▶ **ЗАДАНИЯ**
A: Ответьте кратко на вопросы по фрагменту об Иване Сергиеве.
(i) Что напоминал Ивану Сергиеву академический сад?
(ii) Куда одно время твердо решил идти Сергиев?
(iii) В чем Иван Сергиев искал успокоения?
B: Выпишите из фрагмента об Иване Сергиеве всё, начиная со слов «И вот ему стало» и вплоть до слов «более ясной форме.».

▶ **ФРАГМЕНТ ТЕКСТА**
________________

Маленький Ваня Сергиев молится перед отправлением в школу
Еще чаще, чем у огня, можно было видеть Ивана Сергиева в саду. Любил он ходить по аллеям академического сада и думать. Сад напоминал ему его любимые Архангельские леса. Он не скрывает от нас, в области каких вопросов двигалась его дума. Больше всего он думал о темноте – паутине зла, которая окутала мир, о жертве, принесенной на Голгофе, о тех темных и несчастных народах, которые и доселе еще сидят во тьме и сени смертной. И ему было до слез жалко этих людей, не коснувшихся ризы Христовой, и он рвался туда к ним проповедовать о Христе; звать темных людей в светлое Христово царство. Одно время твердо сложилось у Сергиева решение идти вглубь северной Сибири и Америки к не ведущим Христа, постричься в монашество и поступить в миссионеры. Но мало-помалу с этим решением вступили в борьбу новые мысли. Сергиев не мог не заметить, что рядом с ним не менее язычества, чем в Африке; он видел, что «дикари» Петербурга знают Христа не больше, чем дикари какой-нибудь Патагонии.

Архангельская семинария, где учился о. Иоанн
Он видел и начинающееся среди культурных классов искание Бога. Видел, как потерявший Бога культурный человек с ужасом бегал по улицам города и искал Бога, крича в смятении и ужасе: «Бога я ищу, Бога. Мы убили Его. Не блуждаем ли мы в бесконечном ничто. Не стало ли холоднее. Не наступает ли ночь». «Где наш Бог? Мы убили Бога – Бога живого человека. И вот руки наши в крови Бога и нечего поставить на место Его».
И вот ему стало казаться, что лучше остаться здесь среди этих городских язычников из христиан. Иван Сергиев искал успокоения в молитве, и нашел. Если верить авторитетному биографу – в это время повторилось его детское видение, но в более ясной форме.

________________

▶ **ПРЕДОСТАВЛЕННЫЕ МАТЕРИАЛЫ**

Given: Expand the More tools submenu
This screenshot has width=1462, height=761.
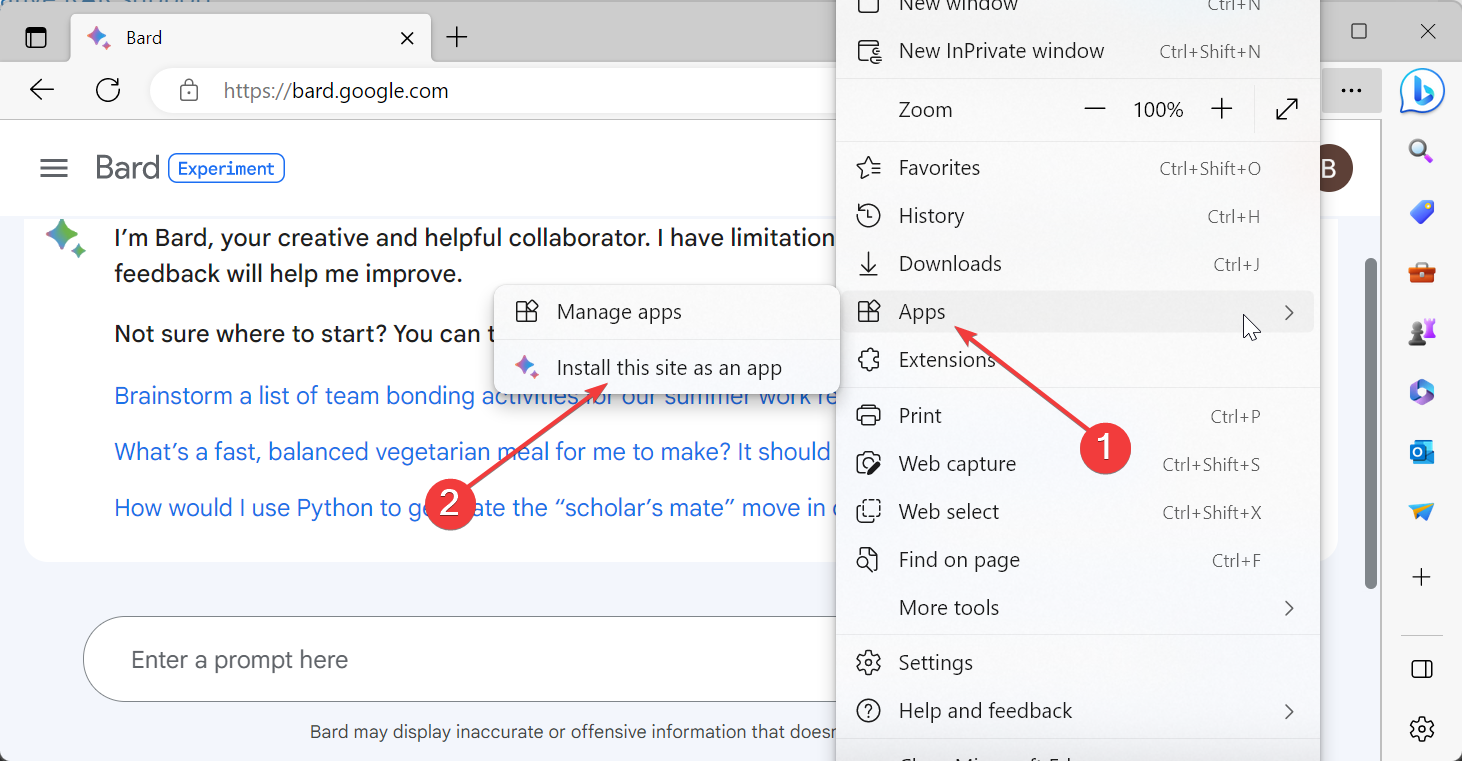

________________

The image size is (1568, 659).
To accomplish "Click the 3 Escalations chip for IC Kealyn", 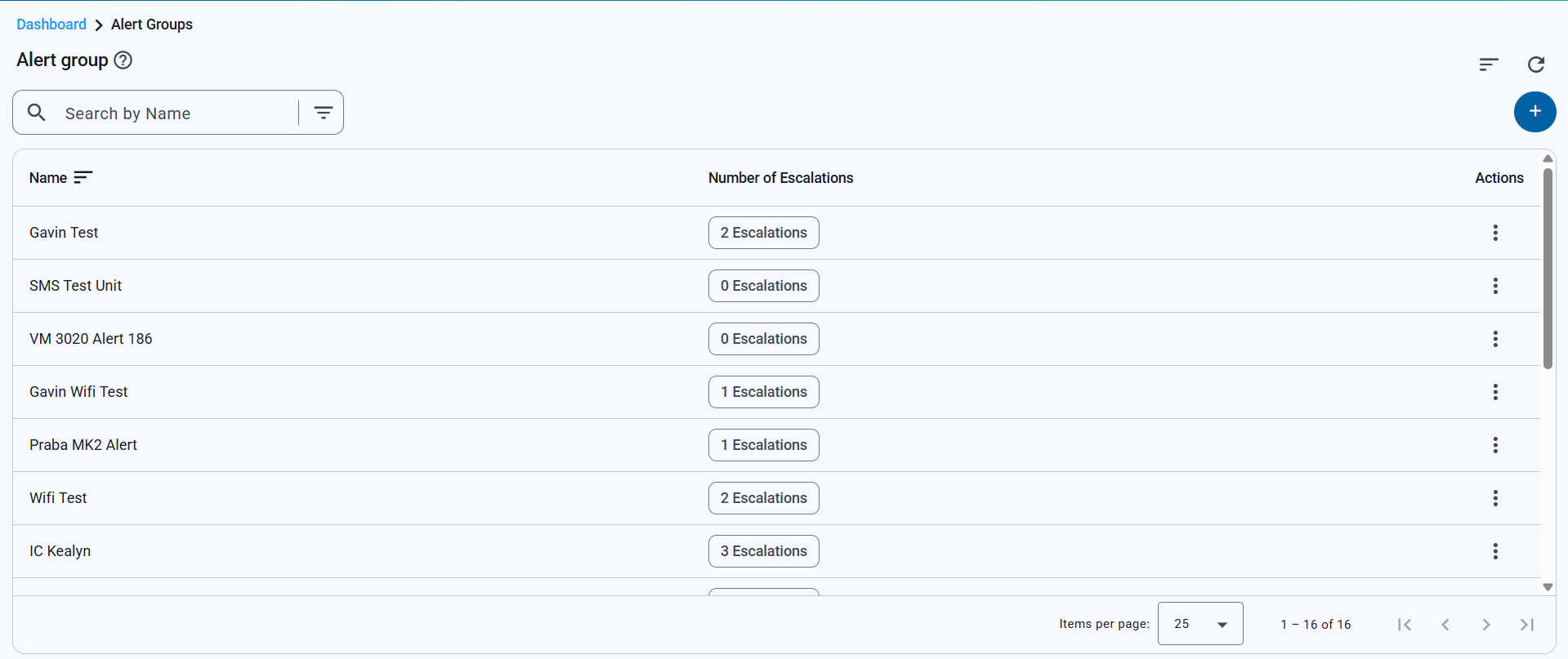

________________

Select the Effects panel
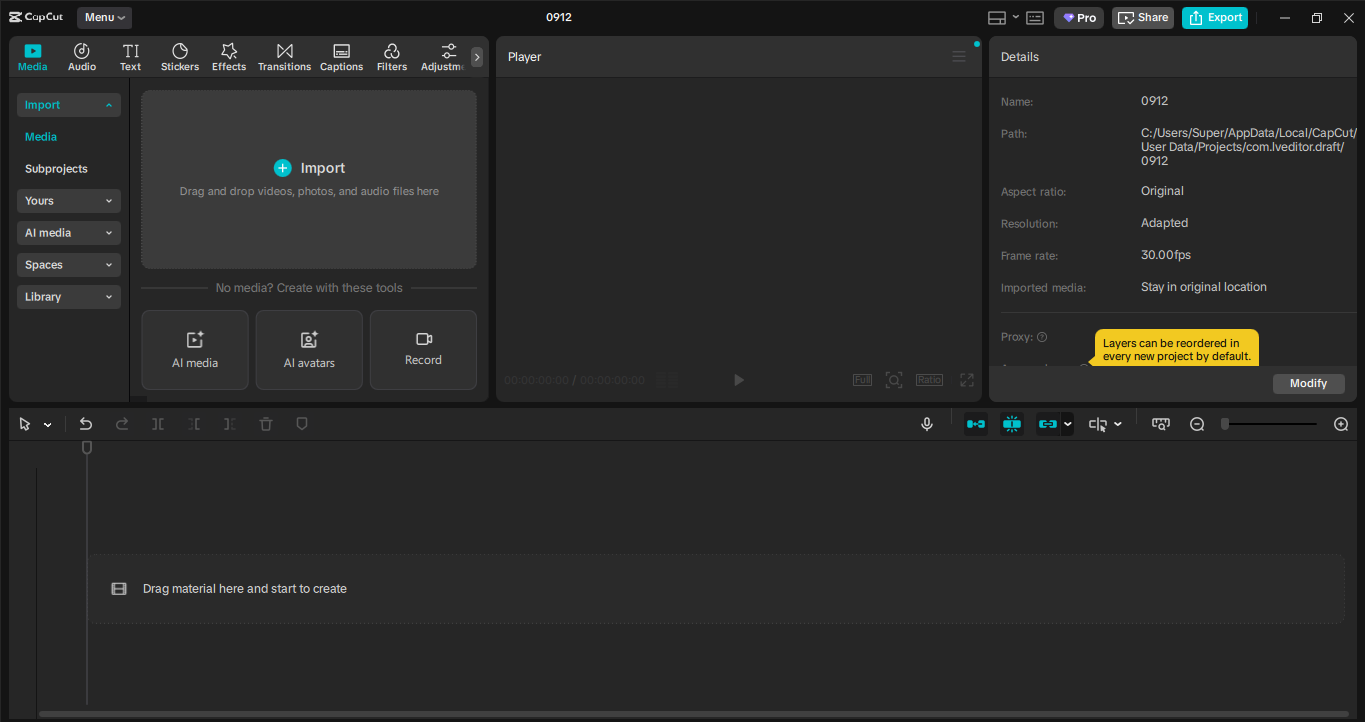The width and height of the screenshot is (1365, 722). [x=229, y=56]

________________

▶ **РЕШЕНИЯ ЗАДАНИЙ**
A:
(i) Его любимые Архангельские леса.
(ii) Вглубь северной Сибири и Америки.
(iii) В молитве.

B:
И вот ему стало казаться, что лучше остаться здесь среди этих городских язычников из христиан. Иван Сергиев искал успокоения в молитве, и нашел. Если верить авторитетному биографу – в это время повторилось его детское видение, но в более ясной форме.